With Christmas and New Year's on Sunday this year, there were four opportunities - twice in the country and twice in the city - to walk the dog on holiday mornings, one of the small pleasures in a cacophonous time of big ones. Today and yesterday in the country were not that much different from usual walks in Maine: the fresh sea air, the naked deciduous trees, the clothed conifers, the winter berries shining in the sun like bits of red neon, the faint sounds of someone working in the woods, an airplane landing. No people were around. One car moved along Ash Point Drive. Crows cawed in the trees, and moss seemed to roll in waves across stone and stump, bright-green in this weirdly mild winter. The ocean was calm.
In the city, Christmas morning is the best time of the year to walk. This year the pleasure was doubled. On neither Sunday or Monday did I see more than one moving car. A cardinal flashed in and out of a hedge. There were no other dogs to frighten our little one. Among the mass of suburban houses and yards I saw a total of four people: two stepping off a porch, a woman walking, and someone de-limbing a felled tree with an electric chain saw. This last man and his strange activity on Christmas morning made me think he was making a political, anti-Christmas statement, or maybe he just got the saw for a gift and was celebrating in his own way.

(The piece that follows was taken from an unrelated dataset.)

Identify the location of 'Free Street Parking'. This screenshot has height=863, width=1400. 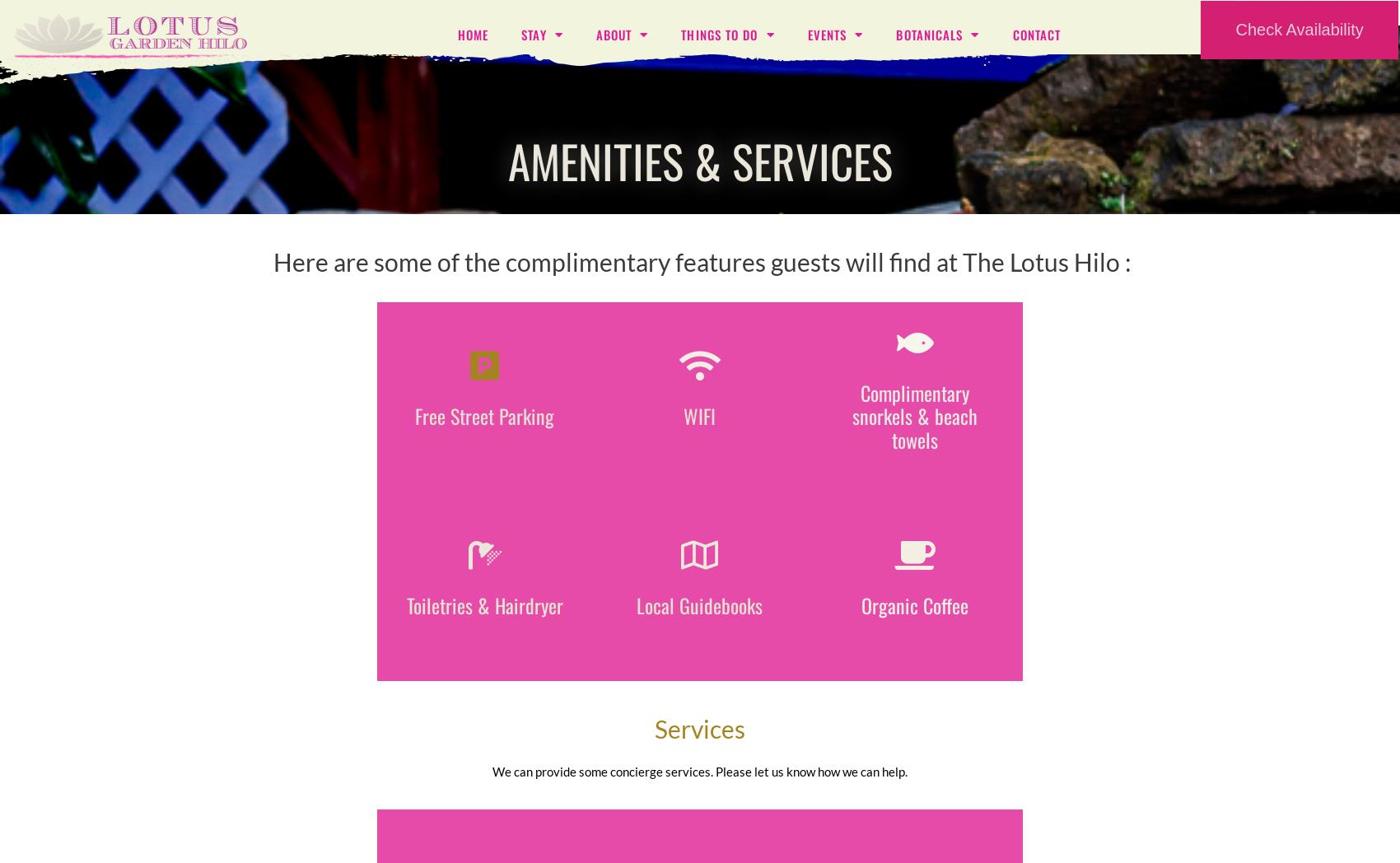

The whole rest of the neighborhood was inside, with family or friends or quietly alone, celebrating the gifts of the season.
Such mornings are one of the few times the peace of the country invades the city, and one can walk without thinking about the waste of carbon and time and sentiment. It is mostly quiet and peaceful, like a country lane. The grass rolls across the yards, bright-green in this weirdly mild winter. The soul is calm.